▶ **Extract to read**
Efficient Training on Multiple Consumer GPUs with RoundPipe
Yibin Luo, Shiwei Gao, Huichuan Zheng, Youyou Lu, Jiwu Shu
2026-05-01
Summary
This paper introduces a new method called RoundPipe for efficiently fine-tuning very large language models, like those used in chatbots, on computers with typical gaming graphics cards.
What's the problem?
When you try to train these huge language models on less powerful hardware, like a gaming computer, you run into problems with memory and how quickly data can move around. A common solution, called pipeline parallelism, splits the model across multiple graphics cards, but it can be slow if some parts of the model are much bigger than others because the whole process has to wait for the slowest part to finish. This creates wasted time and limits how quickly training can happen.
What's the solution?
RoundPipe solves this problem by treating all the graphics cards as equal workers and quickly switching which part of the model each card is working on. Instead of assigning a large section of the model to one card and a small section to another, it distributes the work in a rotating fashion, minimizing the time any card spends waiting. They also added smart systems to manage data transfer and keep everything synchronized, and a way to automatically figure out the best way to split up the model.
Why it matters?

▶ **Data records**
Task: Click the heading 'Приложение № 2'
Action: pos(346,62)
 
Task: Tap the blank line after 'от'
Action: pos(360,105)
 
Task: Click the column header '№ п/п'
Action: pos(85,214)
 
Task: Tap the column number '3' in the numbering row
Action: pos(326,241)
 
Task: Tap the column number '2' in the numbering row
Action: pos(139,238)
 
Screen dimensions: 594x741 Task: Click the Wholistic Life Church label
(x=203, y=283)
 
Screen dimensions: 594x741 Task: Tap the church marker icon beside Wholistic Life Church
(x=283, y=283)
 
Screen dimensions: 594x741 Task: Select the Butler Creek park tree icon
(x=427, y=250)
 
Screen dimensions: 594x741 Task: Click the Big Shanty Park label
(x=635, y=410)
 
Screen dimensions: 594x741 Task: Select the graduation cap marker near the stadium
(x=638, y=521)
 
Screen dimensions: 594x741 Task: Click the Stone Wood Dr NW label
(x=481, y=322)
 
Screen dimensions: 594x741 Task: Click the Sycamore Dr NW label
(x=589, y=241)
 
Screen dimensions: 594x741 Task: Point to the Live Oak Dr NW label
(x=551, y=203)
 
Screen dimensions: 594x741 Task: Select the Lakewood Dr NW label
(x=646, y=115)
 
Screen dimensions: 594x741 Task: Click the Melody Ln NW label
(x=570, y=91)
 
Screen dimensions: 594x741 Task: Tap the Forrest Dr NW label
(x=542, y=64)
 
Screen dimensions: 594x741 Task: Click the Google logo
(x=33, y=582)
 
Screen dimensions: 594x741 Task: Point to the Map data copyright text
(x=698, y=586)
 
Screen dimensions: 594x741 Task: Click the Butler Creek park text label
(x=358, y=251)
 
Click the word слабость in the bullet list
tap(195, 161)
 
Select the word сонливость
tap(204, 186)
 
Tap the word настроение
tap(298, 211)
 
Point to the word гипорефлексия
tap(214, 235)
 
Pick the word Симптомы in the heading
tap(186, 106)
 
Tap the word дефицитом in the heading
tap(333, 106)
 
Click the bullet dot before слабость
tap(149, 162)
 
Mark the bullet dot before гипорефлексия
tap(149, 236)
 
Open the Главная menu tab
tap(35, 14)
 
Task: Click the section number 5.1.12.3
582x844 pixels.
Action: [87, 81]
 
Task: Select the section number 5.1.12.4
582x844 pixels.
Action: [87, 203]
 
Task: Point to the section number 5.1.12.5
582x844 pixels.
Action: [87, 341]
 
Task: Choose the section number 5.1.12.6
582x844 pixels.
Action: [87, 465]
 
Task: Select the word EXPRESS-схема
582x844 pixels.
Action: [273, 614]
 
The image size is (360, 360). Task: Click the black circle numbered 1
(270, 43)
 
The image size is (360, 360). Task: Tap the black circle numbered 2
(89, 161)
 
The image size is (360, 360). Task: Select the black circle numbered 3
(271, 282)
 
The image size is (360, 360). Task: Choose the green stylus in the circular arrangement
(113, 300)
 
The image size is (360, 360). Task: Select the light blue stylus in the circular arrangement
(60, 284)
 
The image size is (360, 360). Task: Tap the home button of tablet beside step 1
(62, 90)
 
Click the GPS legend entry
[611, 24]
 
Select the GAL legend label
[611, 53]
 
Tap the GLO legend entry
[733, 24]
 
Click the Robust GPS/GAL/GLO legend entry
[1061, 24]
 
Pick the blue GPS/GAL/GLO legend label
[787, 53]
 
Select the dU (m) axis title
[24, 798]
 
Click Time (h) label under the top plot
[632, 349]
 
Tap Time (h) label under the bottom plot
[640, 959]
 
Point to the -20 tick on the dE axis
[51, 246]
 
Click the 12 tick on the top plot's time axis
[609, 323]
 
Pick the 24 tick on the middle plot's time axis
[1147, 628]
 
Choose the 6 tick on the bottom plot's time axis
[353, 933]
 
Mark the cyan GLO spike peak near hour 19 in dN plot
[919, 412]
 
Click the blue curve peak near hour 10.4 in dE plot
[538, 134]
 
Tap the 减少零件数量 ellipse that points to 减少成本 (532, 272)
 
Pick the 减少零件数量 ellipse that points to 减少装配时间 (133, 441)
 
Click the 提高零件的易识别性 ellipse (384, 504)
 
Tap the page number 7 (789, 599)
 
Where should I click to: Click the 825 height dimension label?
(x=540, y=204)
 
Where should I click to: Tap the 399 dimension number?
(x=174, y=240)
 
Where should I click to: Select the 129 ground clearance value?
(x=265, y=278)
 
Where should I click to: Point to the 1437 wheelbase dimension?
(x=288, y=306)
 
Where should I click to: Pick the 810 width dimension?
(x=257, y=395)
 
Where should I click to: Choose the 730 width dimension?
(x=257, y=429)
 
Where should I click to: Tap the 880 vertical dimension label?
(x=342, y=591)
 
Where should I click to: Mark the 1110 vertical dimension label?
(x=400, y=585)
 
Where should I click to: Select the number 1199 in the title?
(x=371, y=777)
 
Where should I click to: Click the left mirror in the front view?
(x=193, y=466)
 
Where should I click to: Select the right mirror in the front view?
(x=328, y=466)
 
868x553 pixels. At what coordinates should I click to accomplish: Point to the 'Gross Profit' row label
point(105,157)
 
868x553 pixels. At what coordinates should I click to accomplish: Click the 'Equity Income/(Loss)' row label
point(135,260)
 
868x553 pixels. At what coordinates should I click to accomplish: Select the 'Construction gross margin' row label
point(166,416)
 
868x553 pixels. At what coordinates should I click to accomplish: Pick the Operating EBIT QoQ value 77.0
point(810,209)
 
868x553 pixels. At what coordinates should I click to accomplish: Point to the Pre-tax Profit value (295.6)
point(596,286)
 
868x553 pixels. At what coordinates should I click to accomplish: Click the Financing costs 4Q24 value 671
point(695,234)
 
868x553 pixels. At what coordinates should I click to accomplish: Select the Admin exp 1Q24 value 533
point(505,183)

▶ **Set of tasks**
**A)** Decide whether each statement agrees with the RoundPipe summary: (i) pipeline parallelism splits the model across multiple graphics cards; (ii) RoundPipe assigns a large section of the model to one card and a small section to another; (iii) RoundPipe includes a way to automatically work out how to split up the model. For each, answer yes or no and quote the words from the summary that settle it.
**B)** According to the RoundPipe summary, how does RoundPipe treat all the graphics cards?

▶ **List of solutions**
**A)**
(i) Yes: "A common solution, called pipeline parallelism, splits the model across multiple graphics cards"
(ii) No: "Instead of assigning a large section of the model to one card and a small section to another, it distributes the work in a rotating fashion"
(iii) Yes: "a way to automatically figure out the best way to split up the model"

**B)** It treats them as equal workers.